Why this film did not do better at the box office is beyond me. It had the star power: Reese Witherspoon, Jake Gyllenhaal, Meryl Streep, Alan Arkin, and Peter Sarsgaard- and directed by Gavin Hood (Tsotsi). It also had a decent story to tell, granted it might have gotten lost in the flood of political films dealing with terrorism and the war on terror. The film takes a simple story of an Egyptian who is taken in by the CIA coming back from a work related trip to South Africa due to connections he may have with a recent suicide bombing. Anwar El-Ibrahimi has lived most of his life in America and has made a life and family in the US. The story gets more complex as it weaves together the bureaucracy, cynicism and emotion that go into trying to figure the truth of the situation. Each character has their own perspective and political hide to look out for. And though it deals with torture, the film alludes rather than showing the horrendous nature of it.
While not based on specific true events, I have personally heard of this situation happening to people that look or have Arab sounding names. 9/11 changed the way we think about fear and security and the chances for something to go wrong are real. And with the small exception of some confusing flashbacks near the end of the film, it is an intriguing and much needed film. It does a good job of showing the personal behind what is usually portrayed in the media as merely political rhetoric.

March 01, 2008

Barbershop - 6

This film uses the location of a local barbershop in Chicago to allow for dialogue among the community of African-American's that work and surround it to talk about issues closest to them: family, dreams, and race in America. Because the film needs a plot to be successful at the box-office, an the ATM next store is stolen, and a shady businessman offers to buy the barbershop from Calvin (Ice Cube). In the end the community comes together and Calvin begins to understand the value of the local over the global. The film ends with a great quote by Eddie (Cedric the Entertainer) about how the narrative of making a living (money and fame) has replaced the narrative of making a life (valuing family and community). Rather than playing to stereotypes, the film uses the conflict within the Black community to show that it is internally diverse and should not be understood as a monolithic culture.

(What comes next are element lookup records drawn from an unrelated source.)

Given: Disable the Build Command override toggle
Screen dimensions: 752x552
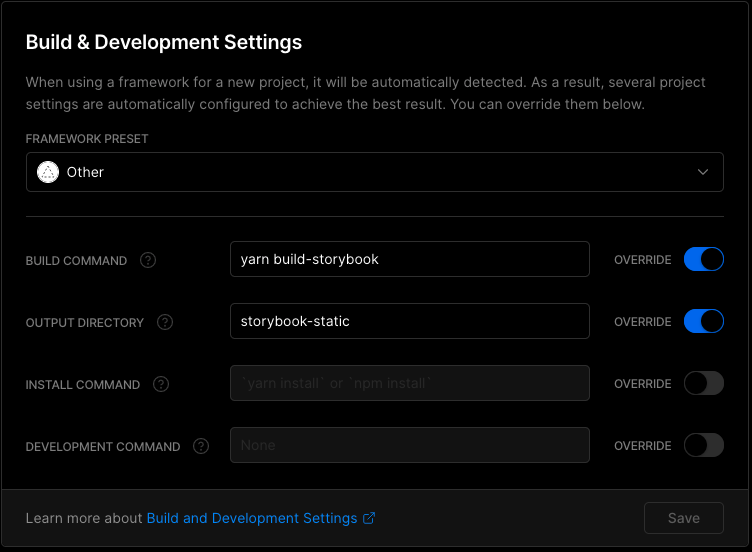Looking at the screenshot, I should pos(703,260).
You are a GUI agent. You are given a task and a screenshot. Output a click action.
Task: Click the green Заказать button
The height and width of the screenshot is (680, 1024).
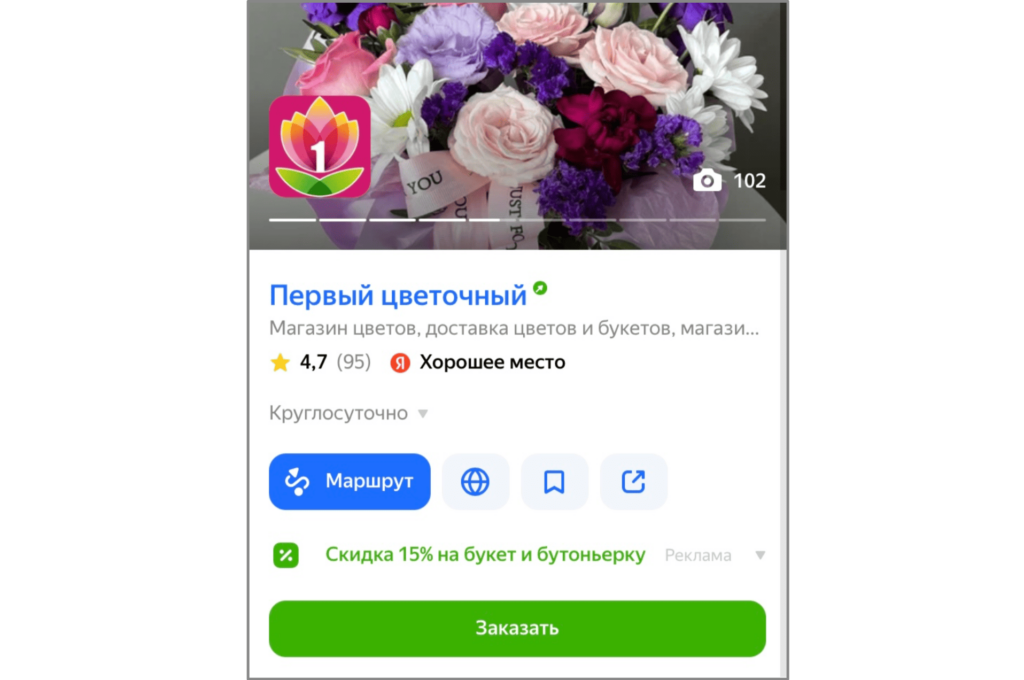pyautogui.click(x=517, y=628)
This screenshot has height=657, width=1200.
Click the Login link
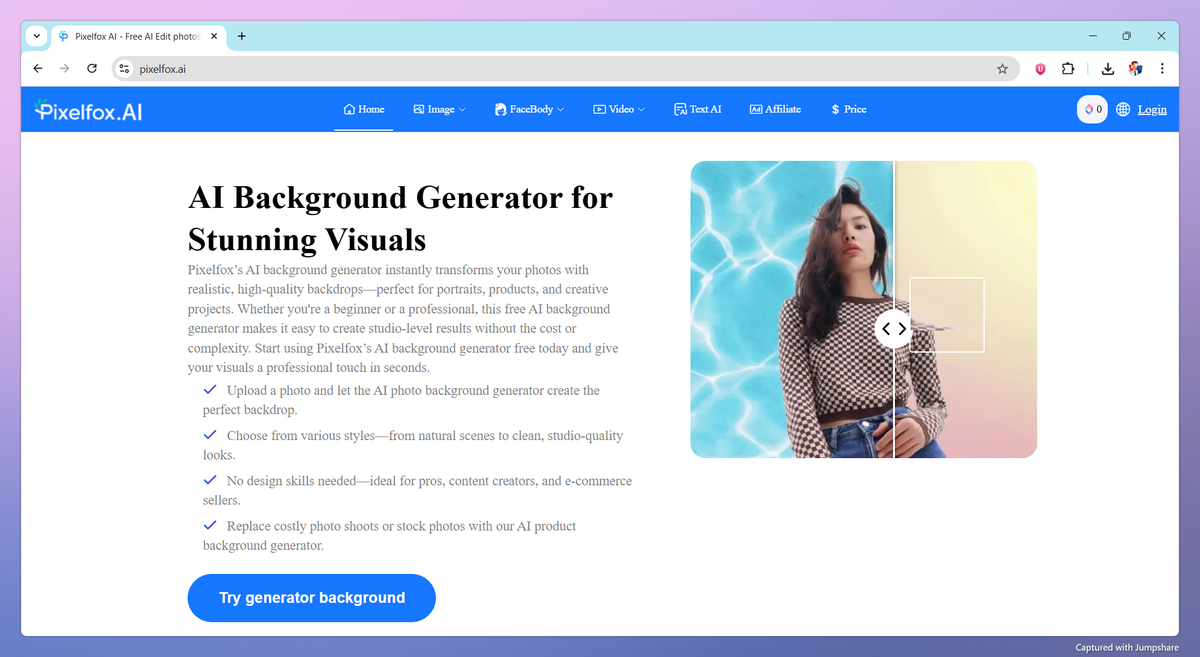click(1152, 109)
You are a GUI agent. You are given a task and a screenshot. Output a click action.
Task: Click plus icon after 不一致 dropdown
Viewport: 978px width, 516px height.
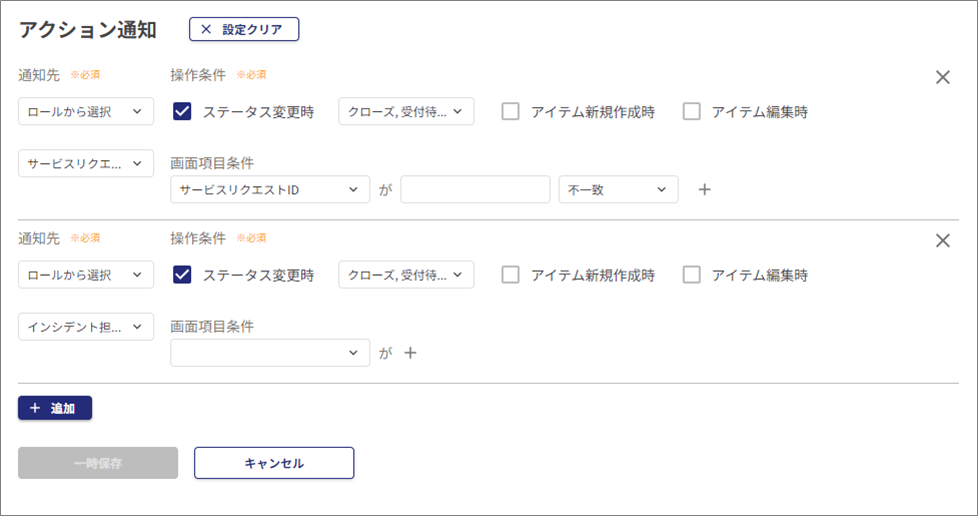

See, in my day, a barber was more than just somebody who sit around in a FUBU shirt with his drawers hanging all out. In my day, a barber was a counselor. He was a fashion expert. A style coach. Pimp. Just general all-around hustler. But the problem with y'all cats today, is that you got no skill. No sense of history. And then, with a straight face, got the nerve to want to be somebody. Want somebody to respect you. But it takes respect to get respect. Understand? See, I'm old. But, Lord willing, I'd be spared the sight of seeing everything that we worked for flushed down the drain by someone who don't know no better or care.